When Southern Command (Southcom) officials sit down with law enforcement officials in partner countries, the top threats they cite are transnational criminal organizations, cyber, and illegal fishing, most of which comes from China, said Admiral Craig Faller, Southcom commander in chief at an AS/COA virtual event. “The threats from Chinese industry and intrusion into this realm are real and alarming,” he said. “I say to partners, I’m not asking you to choose who you’re going to partner with, but when you go so far in partnership with China, you will ensure that it’s not a backdoor—it’s an open pipe to Beijing. And our ability to have a trusted relationship, which is key to everything we do, will be jeopardized.”

Ambassador Jean Manes, political advisor to the admiral, talked about how Southcom pivoted a humanitarian assistance program in March in order to get immediate COVID-19-related donations to partners. “This mattered because our ambassadors on the ground needed to go out and show U.S. commitment,” said Manes, a former U.S. ambassador to El Salvador, who noted that Washington is “by far” the largest donor to this hemisphere. “You want to be a partner of choice? You need to be the partner of choice in a crisis, and you need to show up and be ready to commit.”

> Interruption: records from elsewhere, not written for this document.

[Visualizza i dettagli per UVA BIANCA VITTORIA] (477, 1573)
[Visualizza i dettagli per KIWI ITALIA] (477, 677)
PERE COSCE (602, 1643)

Faller singled out Colombia and Brazil as the “pillars” of Southcom’s security cooperation in the region, and lauded the Colombians in particular for their professionalism and trustworthiness. On Venezuela, Manes said Southcom is regularly involved in “day-after [Maduro]” planning, though she refers to it as “decade-after” planning, and that it will involve the private sector “in a big way.” On Central American migration, Manes said that it’s critical to invest in the institutions that lead to stabilization in a country, such as rule of law and freedom of the press, so that people have confidence in their own country. “When you get to the point where somebody makes a decision to migrate, the battle is really over,” said Manes. “That battle is really not at that border; that battle was probably lost nine months ago when the person didn’t see a future in their own country.”